Thanks for the reminder on the critical hiring criterion. Too often the newly hired, untrained staff are assigned to customer service so that they can "really experience" who the customers are and what they want.

Even if a customer service rep is hired for attitude, the second important step is to give authority. Even people with good attitudes need tools to solve the problems.

When responsibility is coupled with authority in a person with a great attitude--magic happens!
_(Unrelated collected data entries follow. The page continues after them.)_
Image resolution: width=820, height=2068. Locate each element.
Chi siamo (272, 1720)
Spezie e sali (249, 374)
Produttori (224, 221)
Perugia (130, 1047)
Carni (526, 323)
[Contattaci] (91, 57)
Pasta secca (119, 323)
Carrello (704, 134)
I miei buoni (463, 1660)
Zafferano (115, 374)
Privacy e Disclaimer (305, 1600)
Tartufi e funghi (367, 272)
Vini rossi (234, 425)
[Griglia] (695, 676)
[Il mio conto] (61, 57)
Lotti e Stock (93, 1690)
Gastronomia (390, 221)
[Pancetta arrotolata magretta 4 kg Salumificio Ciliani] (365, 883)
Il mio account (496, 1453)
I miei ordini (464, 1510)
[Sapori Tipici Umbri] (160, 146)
Great post, Valeria. As the socialization of business increases every day, it is imperative that all employees have great communication skills if they are interacting with anyone - customer, colleagues and everyone in between. One bad experience from anyone at a business can make it online and be read by thousands. I read a post the other day about a man’s terrible customer service experience at Salad Creations where his chicken was undercooked and the management told him he was wrong. He explained that someone who has a good experience will tell three people, but someone who has a bad experience will tell 3,000, which is exactly what he did. I know I will never go to that restaurant based on his one terrible review and I imagine that the thousands that read his blog are thinking the same thing. Hiring and rewarding good attitude is the best way to keep everyone happy, employees included. I wish there was a way to measure how good attitude leads to good business, such as the way we are trying to measure how social media is good for business today. Maybe this way businesses will be more inclined to reward these wonderful, unique and talented people.